1. Technical Field
The present invention relates to the recording of dots.
2. Related Art
A technique that, in a case of executing character printing by causing a plurality of recording heads, which discharge ink of different colors, to reciprocate, with respect to a recording material, and executing a main scan during an outward motion and during a return motion, records in a region over which character printing with a single main scan is possible with m×n dot groups set as a unit by executing a main scan a plurality of times using a plurality of thinning patterns, which are arranged in a manner in which the dot groups are not adjacent to one another, and which are in complementary arrangement relationships, is known (JP-A-6-22106).
In the above-mentioned technique, individual dot groups are formed in a rectangular shape. A boundary line of these rectangles is configured by an edge that is parallel to a main scanning direction, and an edge that is parallel to a sub-scanning direction. Accordingly, a long boundary line that extends in the main scanning direction, and a long boundary line that extends in the sub-scanning direction are formed through aggregation of the boundary lines of adjacent dot groups.
A technique that forms dot groups so that boundary lines of dot groups are not parallel to either the main scanning direction or the sub-scanning direction, is known as another technique (JP-A-2015-16671). In this technique, dot groups are classified as dot groups that belong to a first region (hereinafter, referred to as first dot groups) and dot groups that belong to a second region (hereinafter, referred to as second dot groups), and dot groups that belong to each region are formed using separate main scan passes. According to this technique, it is difficult for banding to stand out.
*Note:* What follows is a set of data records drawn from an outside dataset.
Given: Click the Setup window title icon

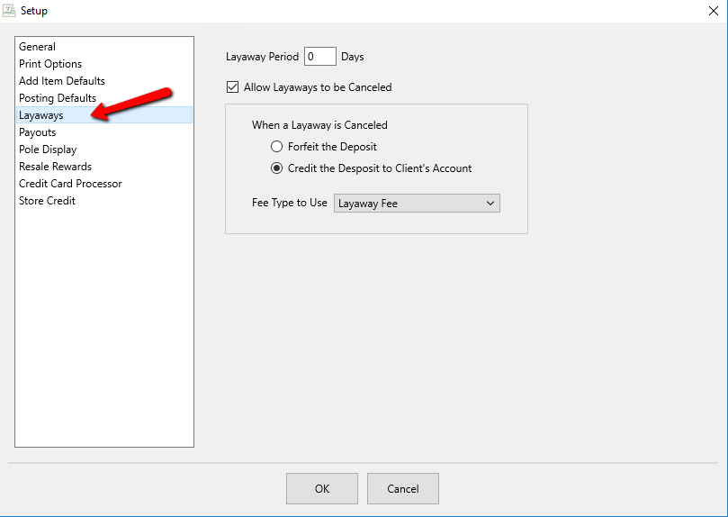Looking at the screenshot, I should [9, 10].
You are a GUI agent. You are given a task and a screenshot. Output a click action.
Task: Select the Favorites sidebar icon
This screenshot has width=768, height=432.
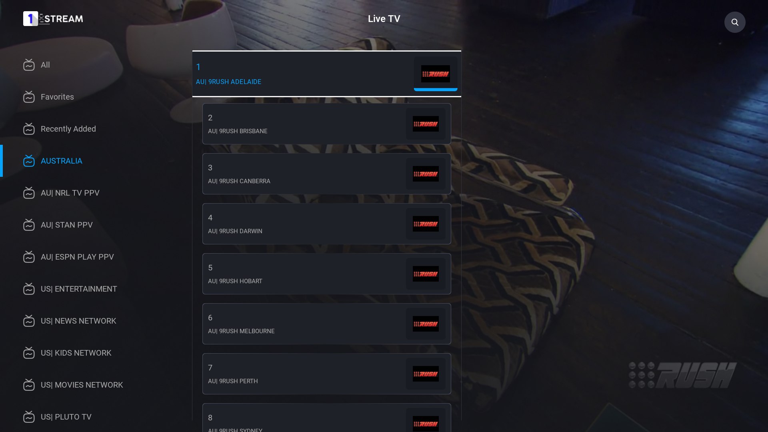coord(29,96)
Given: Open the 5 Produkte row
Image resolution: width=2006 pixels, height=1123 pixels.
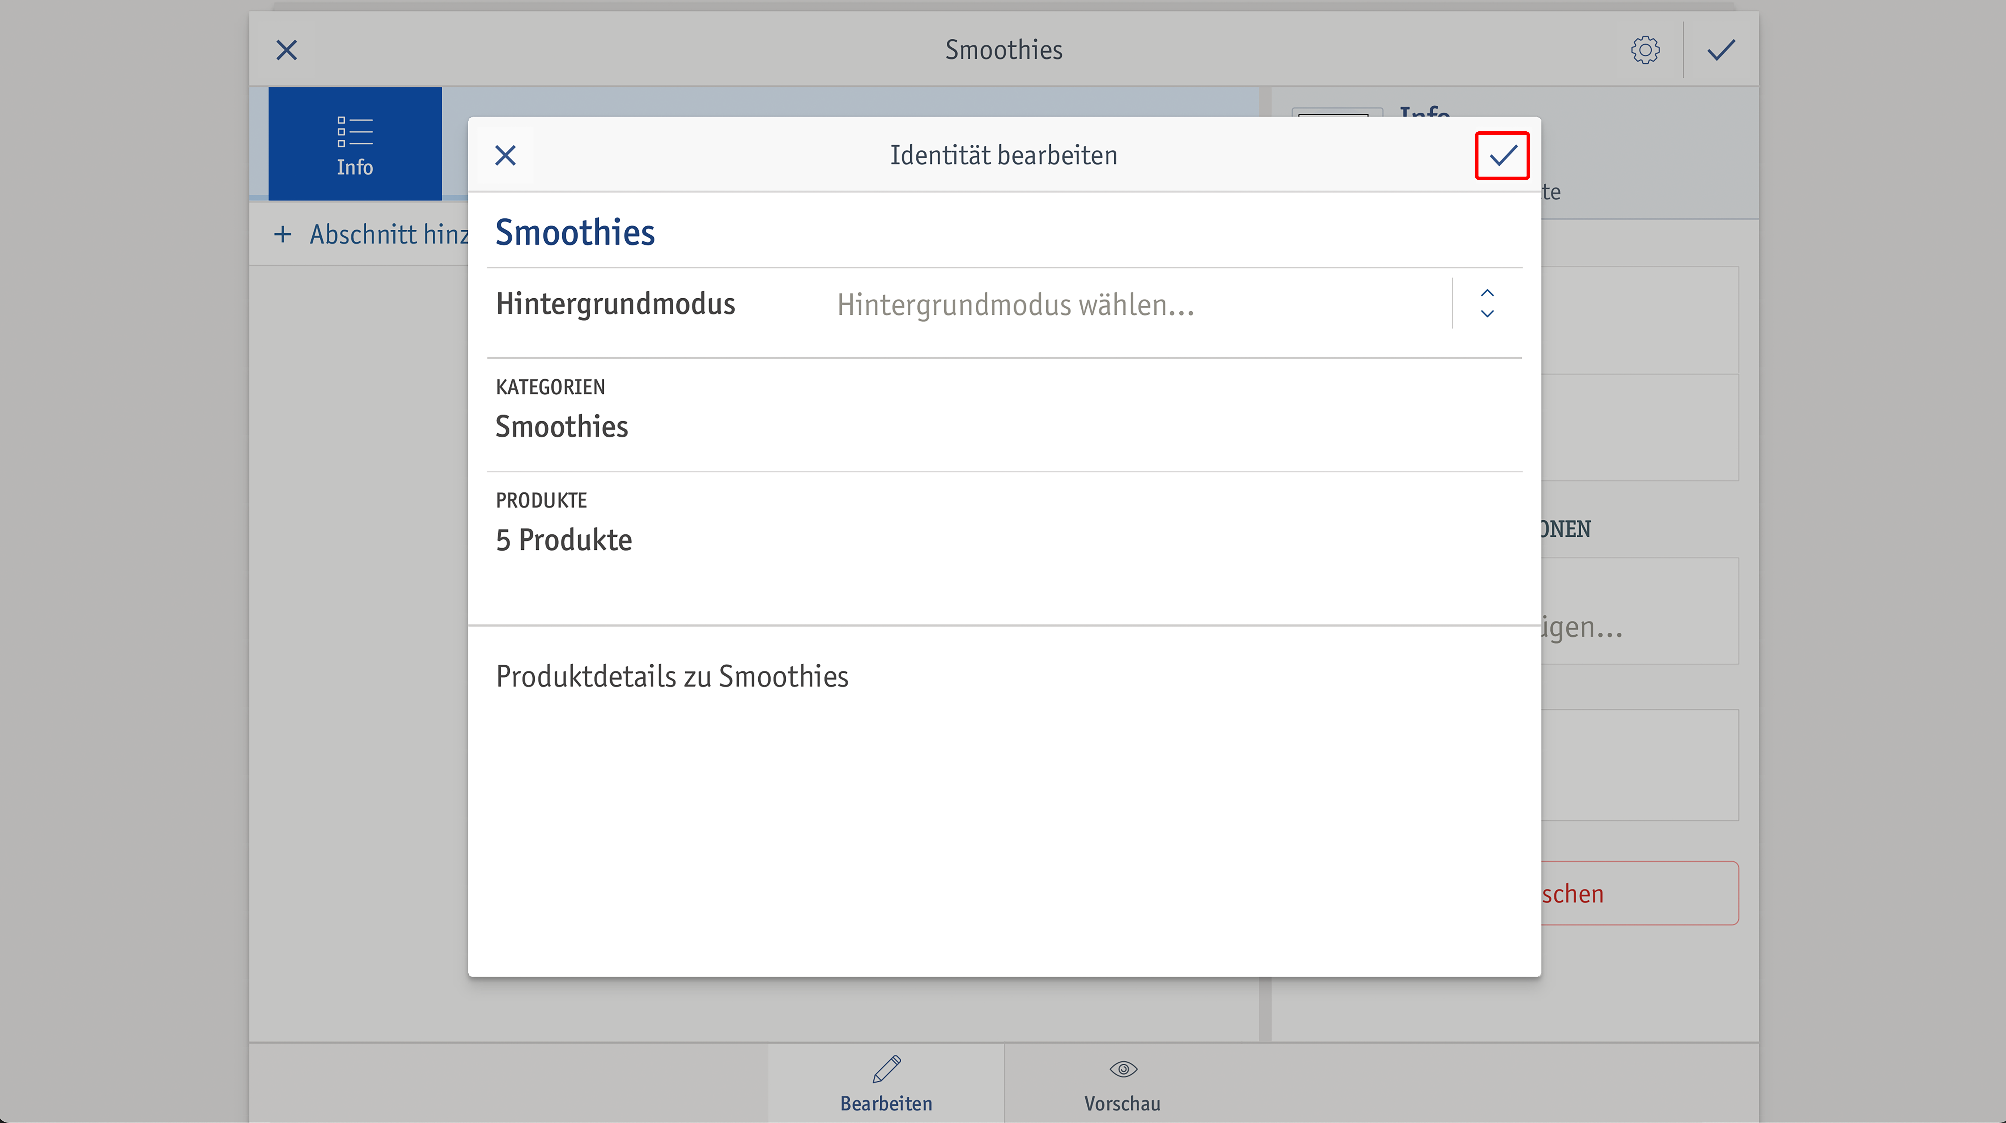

In cases of techniques that use dot groups such as JP-A-6-22106 and JP-A-2015-16671, while it is easier to suppress color spotting (color variation), it is easy for image quality to deteriorate as a result of the influence of cockling of a recording medium. It is easy for the relative positional relationships of the first dot groups and the second dot groups of JP-A-2015-16671 to become shifted at locations in which there is a large amount of cockling. When this shifting occurs, dots overlap, dots are not formed in locations in which they should be formed, and the like. Hereinafter, deteriorations in image quality due to these phenomena will be referred to as boundary spotting.